There is a known performance penalty for mixing AVX with legacy code on today's Haswell processors.
- Will this same problem exist in the Skylake chips and AVX512?
- Will the delay be even longer for the ZMMs, since there are twice as many to save & restore and they are twice as long?
- The workaround instruction for this, VZEROUPPER, is not listed as changed in Intel's Instruction Extensions manual. Won't there be changes like zeroing the high portion of the ZMM register?
This is documented by Intel:
- in section 11.3, "Mixing AVX with SSE Code" Intel's Architecture Optimizations Manual (248966-029)
- in a long 2008 discussion in this forum "Software consequences of extending XMM to YMM" with discussion from Mark Buxton from Intel:
Intel writes: "These save and restore operations have a high penalty.

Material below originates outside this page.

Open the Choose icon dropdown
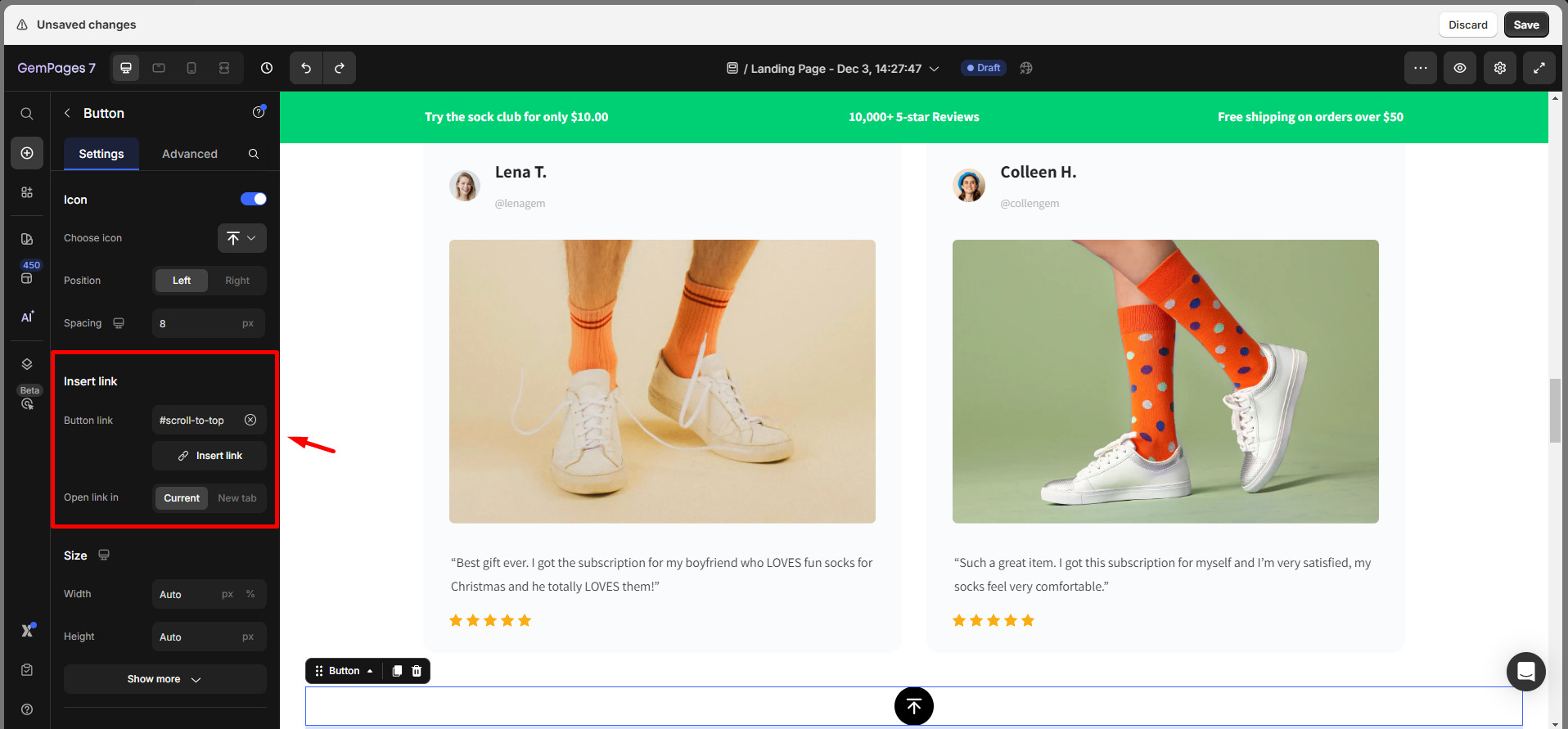1568x729 pixels. pos(241,238)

Frequent execution of these transitions causes significant performance loss" and on this forum commented that the penalty was "something like 50 cycles - still TBD" each for backup and restore (so 100 for round trip).
The remarkable thing is that system code triggers this during interrupts, so there is no way to avoid the penalty for someone who uses the full YMMs! (He can't VZEROUPPER because he needs the YMMs. He doesn't know when to backup & restore manually since interrupts can occur silently at any moment.)
I am preparing some assembly language code for the new processors, so this information would be very helpful in deciding how to proceed. Thank you.